William Greene’s book is the go to book for working econometricians in the program evaluation, and microeconometric world. He has been doing this for decades and knows what econometricians in the “real” world need to know. He is so close to the user that he had even produced one of the more popular econometrics packages LIMDEP in the mid-90s before STATA took over. You can obtain the textbook with this link.Do not be put off by the high price and the low ratings. For applied analysts who value their time, this book is worth it. It is also worthwhile to note that if you are interested in a French translation, the seventh edition is available at this link. The quality of the translation is high as it was done in a team with varying talents in both languages and statistics. The net result is a very readable textbook, even if your french is not particularly strong.
However, it a more academic perspective is Estimation and Inference in Econometrics by Davidson and MacKinnon is very useful. However, it is tough reading in places. Still if you are willing to make the investment, you will feel more grounded in your understanding of the core theory. I would not get this book for applied techniques as it is twenty years old. It can be found here.
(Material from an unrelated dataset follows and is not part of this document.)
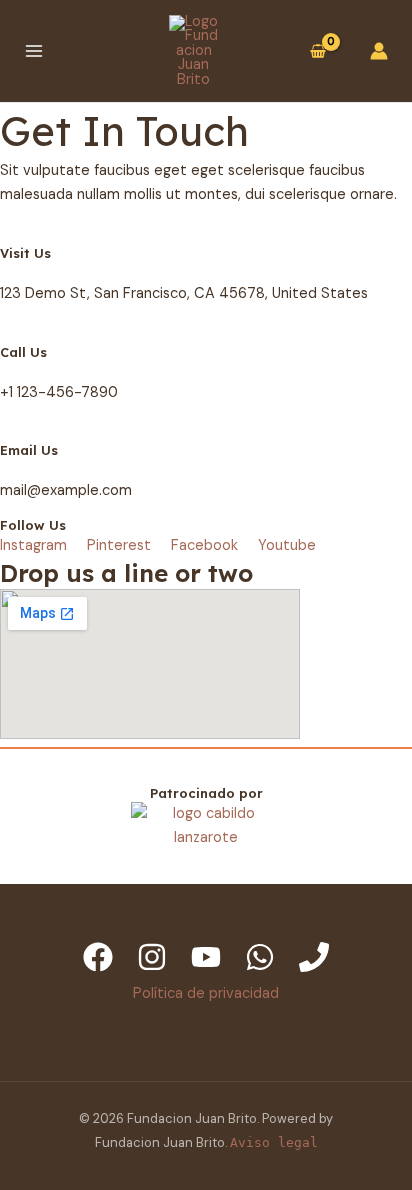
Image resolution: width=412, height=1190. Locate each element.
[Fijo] (314, 957)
If you have forgotten more econometrics than you know, Peter Kennedy has written a book for you. The onion-like organization of each chapter is unique, as it first gives you an overview of the subject, then you can read further if you want more details. This is very much the book for busy people who need a quick reminder.
If you want a reference book of the most recent techniques at a more advanced level, Cameron and Trivedi deliver the goods. It will not be easy reading, and the intuition will be incomplete, but many of the major techniques will be covered.